Dozens of the bank’s personal bankers and related managers became small-time whistleblowers who contributed to uproar, news articles, investigations, and lawsuits over the bank’s practices.  Still, thousands more have remained silent.  The bank’s employees had reasons not to blow the whistle that were similar to those that discourage other whistleblowers.  First, intent to commit wrong is difficult to prove in white-collar crimes like Wells Fargo’s.  When Stumpf proclaimed that “Eight Is Great,” he did not plan for his employees to violate customer expectations even if, under circumstances that he determined, that was the likely consequence.  Setting aggressive goals is arguably important to success, and Wells Fargo had been successful, even if it had to cut corners at times.

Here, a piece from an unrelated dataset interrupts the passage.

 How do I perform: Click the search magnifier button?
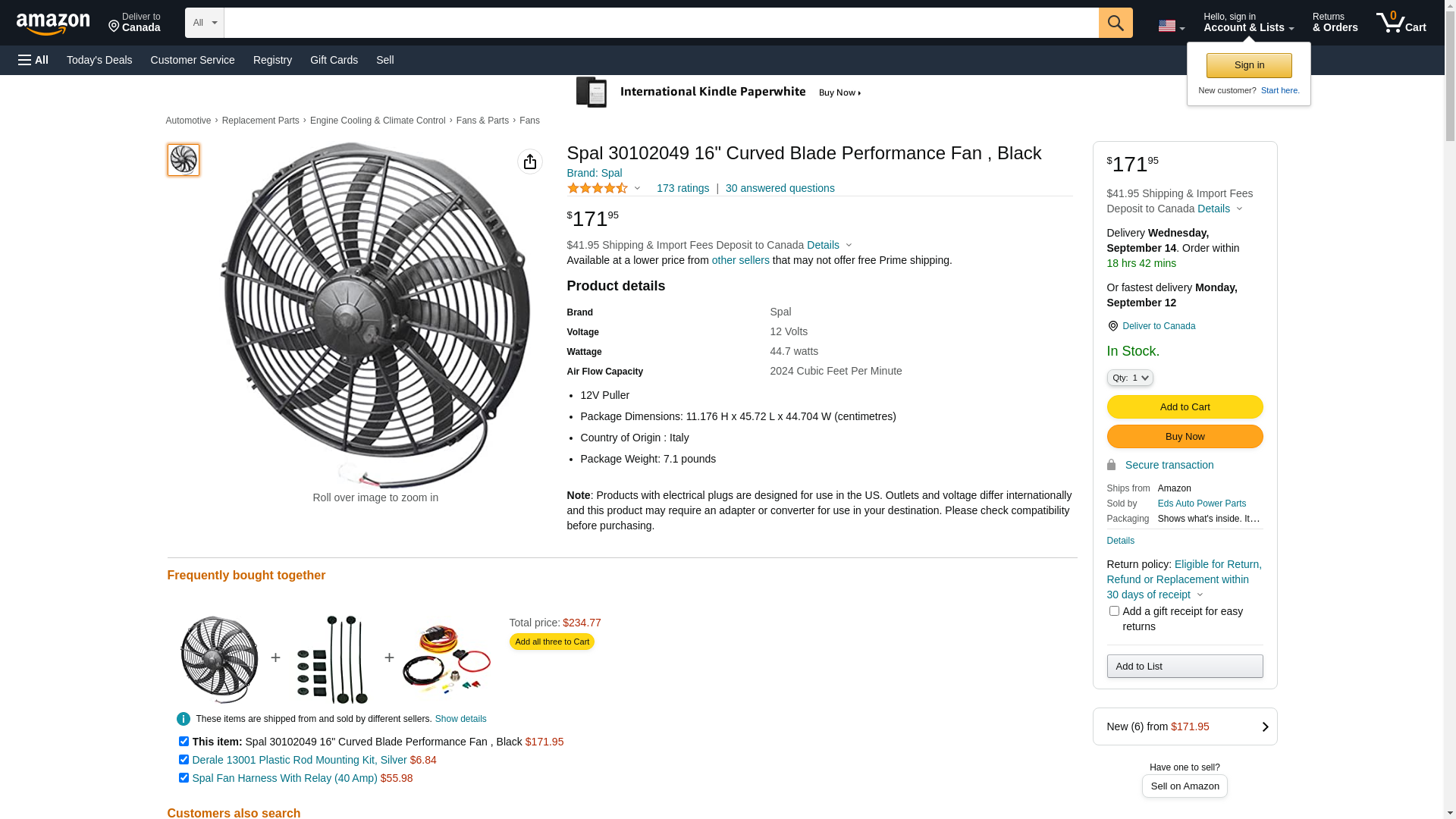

The primary intent of most organizational wrongdoers is not to break laws.  Not just rationalizing action after the fact, wrongdoers probably really do hope to benefit the company, they think their acts are actually quite innocent, or they believe they are (just barely) on the right side of the law.  The violations I alleged at HomeFirst all benefited the company, and the CEO’s reluctance to investigate them was based on a desire to help the company survive difficult times.  When I described to the HomeFirst Board how those violations were intentional, I could only rely on implication.  The Board members were not convinced and fired me a month and a half later.

Those reported problems to Wells Fargo’s HR department or via the bank’s ethics hotline often found themselves suffering retaliation shortly afterward.  Their complaints were seen as the frivolous claims of disgruntled employees who lacked the work ethic or skills needed in the bank.  Even federal agencies dismissed their complaints.

Then, Wells Fargo had special leverage over complainers: the form U5, a searchable database of reports on employees in banking where a “failure to perform duties” evaluation – a common company complaint about whistleblowers – can effectively kill other job prospects in the industry. 

Finally, there was little reason to expect the bank to change its practices in response to complaints.  CFO Sloan, who would become president in November 2015, told the LA Times in December 2013 that he was unaware of a problematic sales culture.  In its 2016 settlement with the CFPB, the bank avoided admitting any stated facts and accepting any legal guilt.  Through it all the bank voiced its commitment to accountability and customer service.

We whistleblowers are reluctant to call out our colleagues who most directly violate laws and contracts.  We go instead after managers who create the circumstances that drive employees to break the law.  But going after management may not solve anything: Stumpf resigned as Wells Fargo CEO, but he was replaced by Sloane who was even more directly responsible for policies that led to the offensive actions.

We also hesitate to take the most obvious step to address our personal situations: quit working for the wrongdoer.  It is pretty clear that Wells Fargo’s personal bankers were crazy to work there, whether or not they decided to become whistleblowers. 


For my part, I should have gathered evidence on what I thought were HomeFirst’s wrongdoings, blown the various whistles, and quit.  I had good reason to expect that HomeFirst would not change and it would eventually retaliate.  But I stayed, as did many of Wells Fargo’s personal bankers, hoping that I could squeeze a few more months or years from the job.  With or without justification, we fear that we cannot live as well as we’d like without our jobs.  If our employers are unethical, we think that we can benefit from that lack of scruples without being harmed ourselves.